Wednesday’s question around Max Scherzer centered on which version of the right-hander would do the pitching. Would it be the one from two starts ago who looked like the pitcher everyone was so accustomed to seeing? Or the one from his last start, less sharp, fastball a tick down in velocity and life?
Scherzer threw a first-pitch, 95-mph fastball Wednesday. He was loose and sharp. His outing also probably handed the Cy Young Award to New York’s Jacob deGrom.
The issues were less his doing than his teammates. Scherzer’s final line, 6 ⅔ innings, seven hits, five earned runs, 11 strikeouts, no walks, bumped his ERA to 2.81. But, Juan Soto lost a fly ball in the sun which otherwise would have ended the seventh inning. Catch it, and here’s Scherzer’s line: seven innings pitched, five hits -- two of which were bloops -- two earned runs, no walks, 11 strikeouts. Scherzer would be directly responsible for not throwing a cutter in far enough against wonder boy Tommy Edman, who hit it for a home run in the third inning. Otherwise, stellar.
Instead, a single drove in a run after the Soto mistake. A Matt Wieters pinch-hit two-run homer drove Scherzer out of the game following the single. Hence, the bloated line in a high-profile game. The rise in ERA, the loss, the box score telling a partial fib, all those things strongly enhance what was already a strong case for deGrom. Scherzer could never makeup the workload gap in the race, but could hang around or lead in all the peripherals.
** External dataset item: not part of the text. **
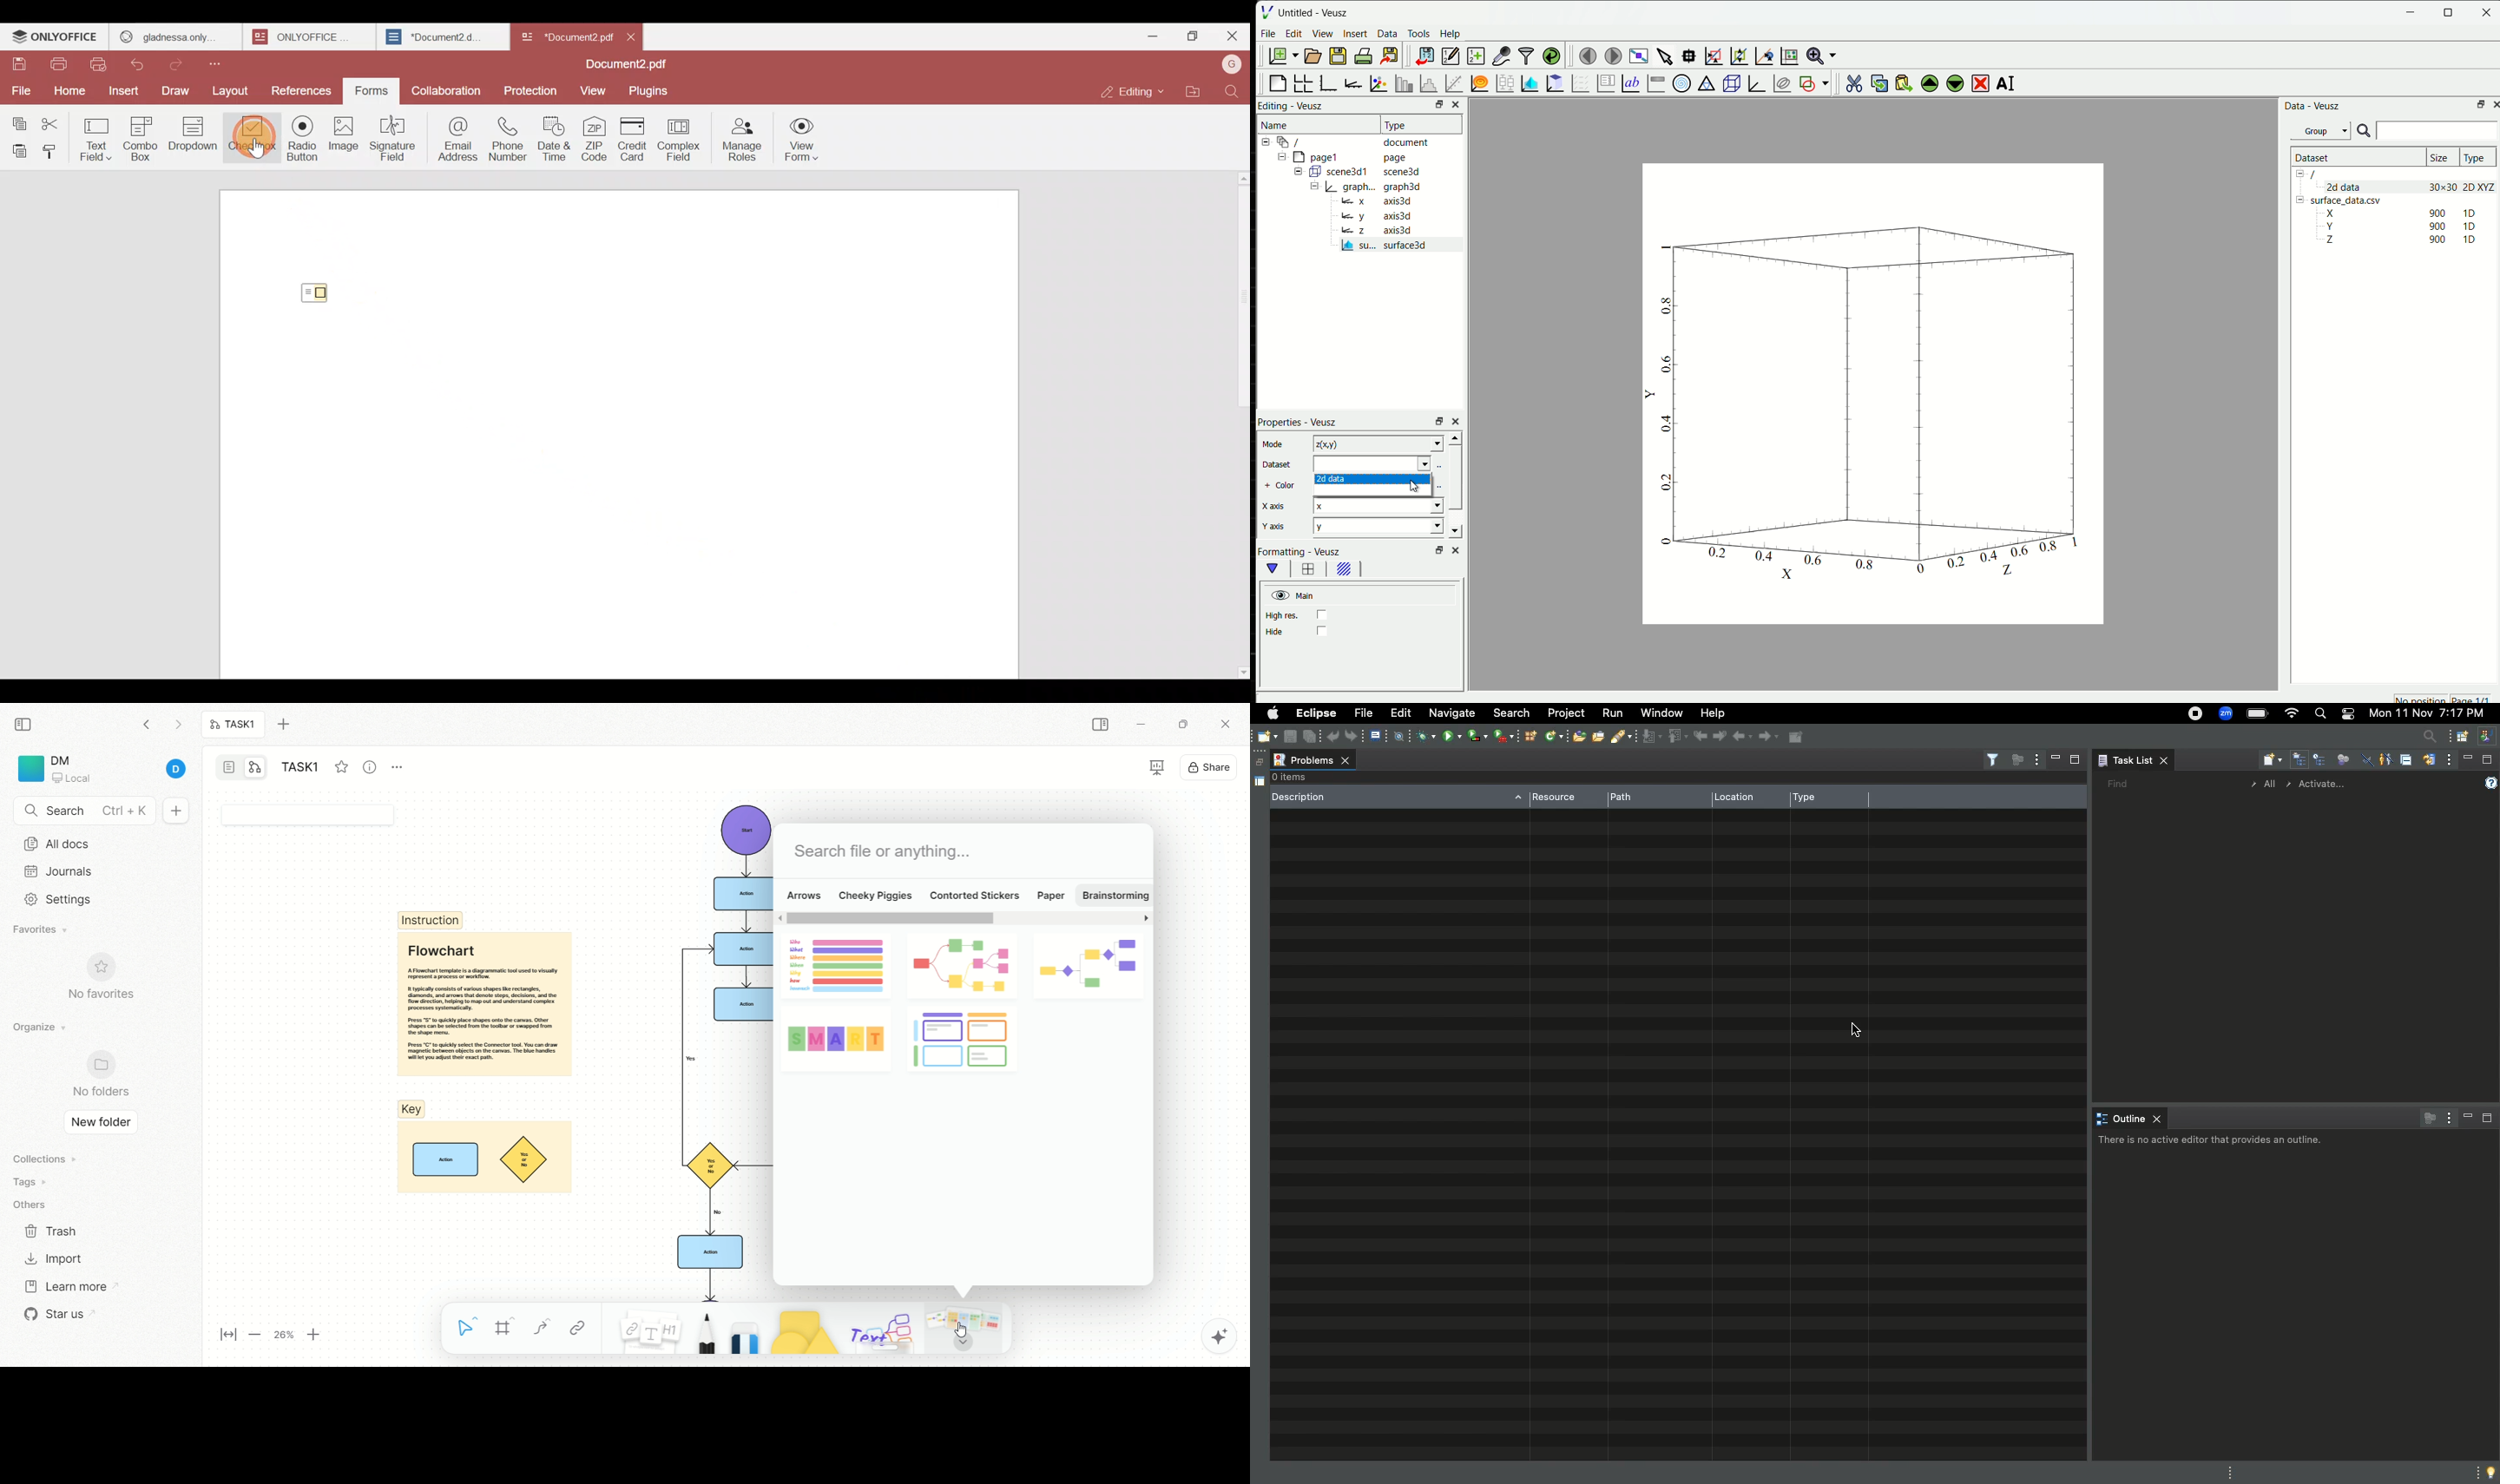  What do you see at coordinates (2488, 1121) in the screenshot?
I see `Maximize` at bounding box center [2488, 1121].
Wednesday’s outing made that much more difficult.
The Nationals also never found a way to a damn-busting hit. Asdrúbal Cabrera’s deep fly ball to right field was prevented from going over the fence by a leaping Dexter Fowler, a would-be three-run homer turned into another sigh against St. Louis. The Cardinals made plays, Washington did not. St. Louis wins two of three in a series against Stephen Strasburg, Patrick Corbin and Scherzer as a result.
Washington holds a one-game lead for the top wild-card spot before play begins Wednesday night. Chicago hosts Cincinnati. Milwaukee hosts San Diego. Things are tight.
The Nationals don’t play Thursday. A three-game weekend series begins in Miami on Friday. A sweep resets Washington’s season. It would also make it 16-3 against Miami this year. Anyting less? Not great.
Washington will have a slight advantage -- in theory -- going forward because it has the dual benefit of a lead (however small) as well as a game in hand on Chicago and Milwaukee. Who will pitch that extra game? Joe Ross is injured. The recent rotation shuffling for the weekend -- Aníbal Sánchez on Friday, Strasburg on Saturday and Austin Voth bumped to Sunday -- means Erick Fedde or Jeremy Hellickson would handle the day game Tuesday in Nationals Park.
The Nationals are 6-10 in the last two-plus weeks. They haven’t lost their postseason spot --yet. However, it’s slipping, tenuous and in doubt, and Wednesday afternoon didn’t help.